» Text

-- START --

Making Law Firm Mergers Work
When a law firm goes on the hunt for a merger partner, examining financial and business factors is likely to elicit many promising candidate firms. But how do you narrow the field and realise a successful amalgamation from this fantastic roster of great firms? Considerations such as widening client relationships, gaining depth in valuable practice areas, expanding geographical reach, and leveraging back-office objectives to shape the strengths of each firm into a powerful combined body are all vital. However, although all these factors are important, alongside financial metrics and client lists, acquiring firms should also scrutinise the candidate firm’s workplace culture. But it is one area that is often overlooked.
When law firms merge, typically no money changes hands, and no propriety assets are transferred. The dynamism of a law firm merger lies in human capital. If the lawyers of one firm are incompatible with the lawyers of the other, then throwing the two together, no matter how strong the business case for doing so, is likely to be a recipe for disaster.
Thinking about the responses to the following eight questions can give you an incredible insight into a prospective partner firm’s true culture and help you decide whether the merger is good for your firm or if you should cast your net further:
- What does the firm stand for, and what are its core values?
- Does the firm’s leadership and its other partners embody and support those values?
- What is the firm’s reputation with its clients and within the community it serves?
- What is the quality of the firm’s output? Is excellence an active, consistent pursuit?
- Does the firm encourage and prioritise teamwork?
- Is there cutthroat competition or camaraderie? How do the partners treat clients, subordinates and each other?
- What criteria are used to determine partner compensation?
- What is the firm’s attitude towards and record on pro bono work, charitable giving, and diversity?

-- END --

» Dataset entries

-- START --

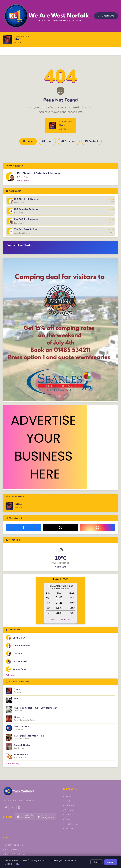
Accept (111, 862)
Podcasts (69, 814)
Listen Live (106, 16)
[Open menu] (7, 51)
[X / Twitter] (61, 527)
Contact (92, 141)
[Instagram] (97, 527)
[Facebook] (24, 527)
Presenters (70, 810)
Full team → (11, 675)
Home (28, 141)
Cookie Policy (12, 864)
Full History (12, 764)
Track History (71, 824)
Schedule (68, 141)
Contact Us (70, 829)
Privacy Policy (12, 849)
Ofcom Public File (14, 845)
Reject (96, 862)
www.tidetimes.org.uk (60, 619)
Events (68, 819)
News (47, 141)
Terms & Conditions (15, 854)
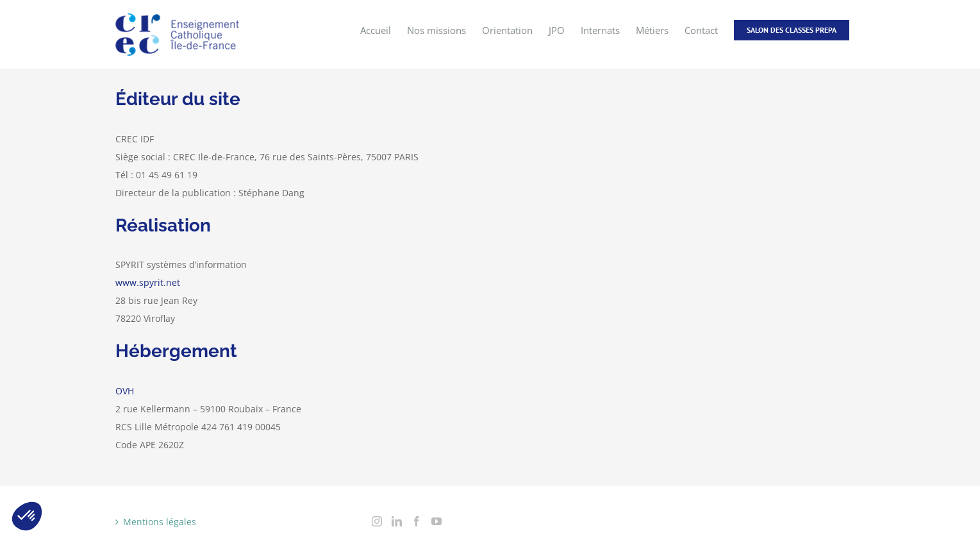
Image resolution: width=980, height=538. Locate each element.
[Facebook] (417, 521)
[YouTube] (436, 521)
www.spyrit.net (147, 282)
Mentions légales (160, 521)
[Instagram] (377, 521)
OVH (124, 391)
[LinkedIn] (397, 521)
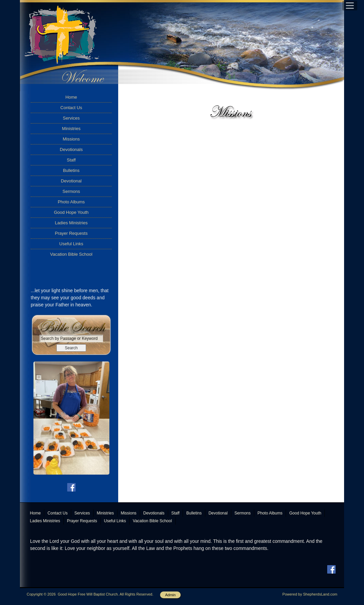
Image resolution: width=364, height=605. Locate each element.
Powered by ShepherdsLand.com (310, 594)
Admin (170, 595)
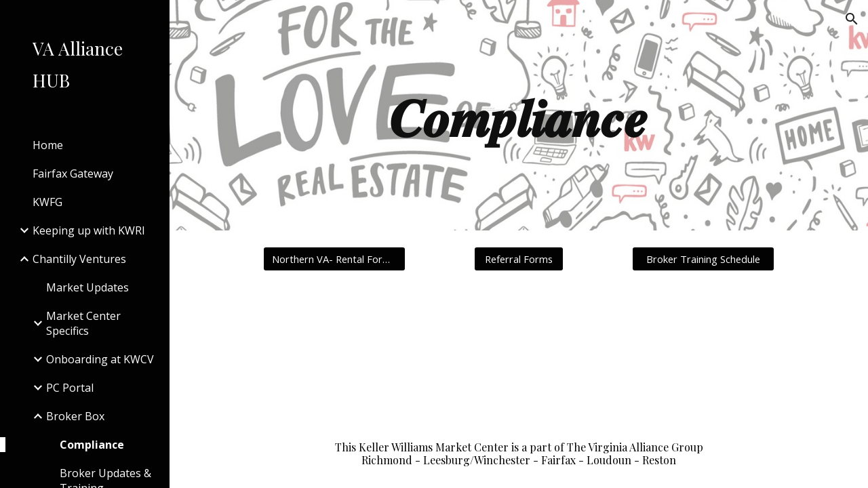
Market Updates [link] (87, 287)
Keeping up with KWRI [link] (89, 230)
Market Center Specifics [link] (83, 323)
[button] (852, 19)
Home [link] (47, 145)
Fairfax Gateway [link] (73, 174)
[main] (518, 115)
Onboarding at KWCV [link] (100, 359)
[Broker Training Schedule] (703, 258)
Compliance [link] (92, 445)
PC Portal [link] (70, 388)
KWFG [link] (47, 202)
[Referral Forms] (519, 258)
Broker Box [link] (75, 416)
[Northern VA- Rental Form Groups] (334, 258)
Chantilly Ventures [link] (79, 259)
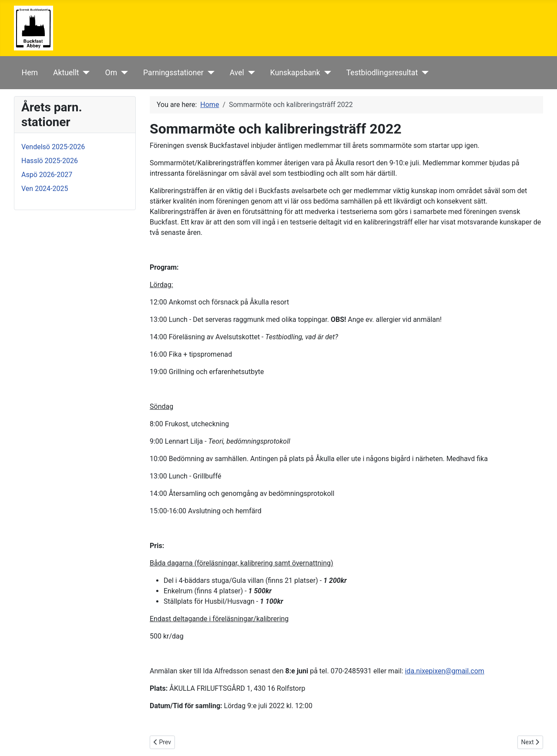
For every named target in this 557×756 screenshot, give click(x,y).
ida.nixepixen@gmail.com (444, 671)
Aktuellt (66, 73)
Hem (30, 73)
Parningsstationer (173, 73)
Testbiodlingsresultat (382, 73)
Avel (237, 73)
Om (111, 73)
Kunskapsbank (295, 73)
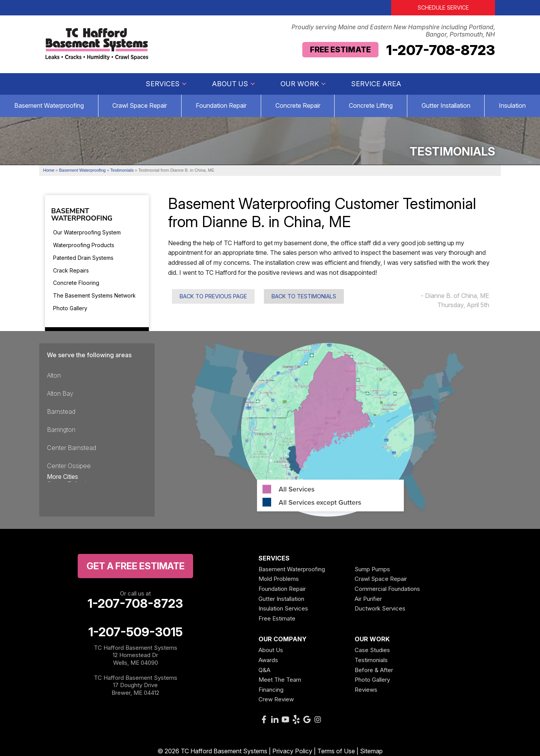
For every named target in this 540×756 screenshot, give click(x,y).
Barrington (61, 430)
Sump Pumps (372, 569)
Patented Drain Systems (83, 258)
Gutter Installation (446, 105)
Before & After (374, 670)
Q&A (264, 670)
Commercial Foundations (387, 589)
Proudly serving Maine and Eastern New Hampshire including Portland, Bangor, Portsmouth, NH (393, 31)
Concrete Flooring (76, 283)
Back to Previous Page (213, 296)
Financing (271, 689)
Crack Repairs (71, 270)
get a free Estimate (135, 566)
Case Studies (372, 650)
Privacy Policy (292, 751)
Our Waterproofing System (87, 232)
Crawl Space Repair (140, 105)
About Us (234, 84)
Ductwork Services (380, 608)
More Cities (62, 477)
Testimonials (371, 660)
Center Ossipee (69, 466)
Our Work (303, 84)
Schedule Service (443, 7)
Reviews (366, 689)
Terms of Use (336, 751)
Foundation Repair (221, 105)
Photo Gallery (70, 308)
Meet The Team (280, 679)
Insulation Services (283, 608)
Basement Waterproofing (82, 215)
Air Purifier (368, 599)
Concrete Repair (298, 105)
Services (167, 84)
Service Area (376, 84)
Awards (268, 660)
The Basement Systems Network (94, 295)
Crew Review (276, 699)
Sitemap (371, 751)
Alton (54, 375)
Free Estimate (340, 50)
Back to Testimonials (304, 296)
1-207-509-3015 (135, 632)
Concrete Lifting (371, 105)
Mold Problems (278, 579)
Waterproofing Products (83, 245)
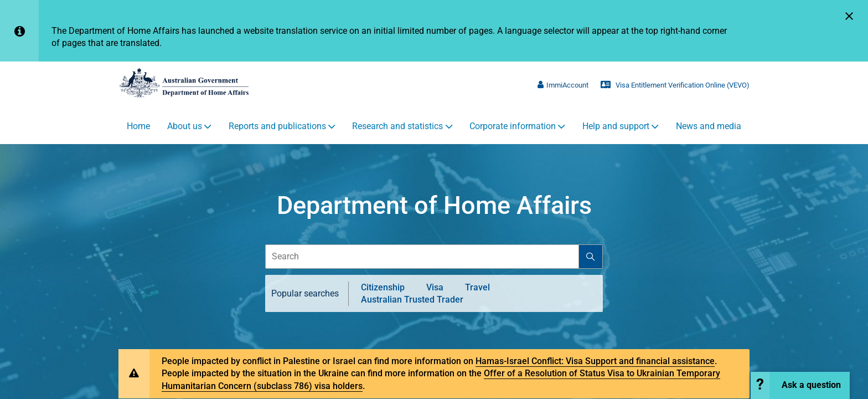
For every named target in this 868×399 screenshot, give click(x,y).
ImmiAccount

-- END --

» Your tasks
a) In the text on law firm mergers, where does the dynamism of a law firm merger lie?
b) Continue the text on law firm mergers from the point at which it stops.

» Responses to the tasks
a) It lies in human capital.

b)
The dialogue for discussing these and other matters surrounding cultural compatibility really needs to happen in the early stages. If these preliminary talks go well, the next logical step is to think about creating a focussed and unified firm that provides an economic advantage arising from the combination. In most cases, this mutually beneficial financial impact will drive the merger discussions.
Calculating the financial business case should begin early in any merger process. This can be achieved with consideration of various financial constructs. The acquiring firm might receive the other firm’s work-in-progress (WIP) and accounts receivable in return for capital credit and other considerations. Or the acquired firm’s partners could retain their WIP and contribute a share to the acquiring firm as capital. There are many ways to model a merger, but whatever way is best for your firm, should be determined at the outset.
The financial modelling should clearly demonstrate how a merger will prove beneficial for both sides in the long term. Although some initial watering down of profits and revenue is to be expected, particularly if the acquired firm has greater profit margins, once the firms have been fully integrated, the merger should benefit from costs savings and increased revenue.
Once all these critical factors have been resolved, the final element – planning for integration – should be addressed, both during merger discussions and then for several months following the completion of the merger.
Combining large groups of people in a workplace setting poses many challenges; devising and implementing a comprehensive integration plan could assure a smooth transition. The benefits of a merger, from greater back-office efficiencies to better combined legal competencies and business development opportunities, will be realised more quickly if an integration plan is successfully implemented.
The integration process should begin as soon as both firms feel a high level of confidence that the merger will go through. A team should be assembled to lead the effort including members of staff from HR, finance, technology, conflicts, billing, and marketing, for example. This group should meet regularly during the later stages of the merger, and then weekly as the date for the merger approaches. Meetings should ideally continue for between three and six months after merging, or however long partners think it is necessary to achieve a seamless consolidation.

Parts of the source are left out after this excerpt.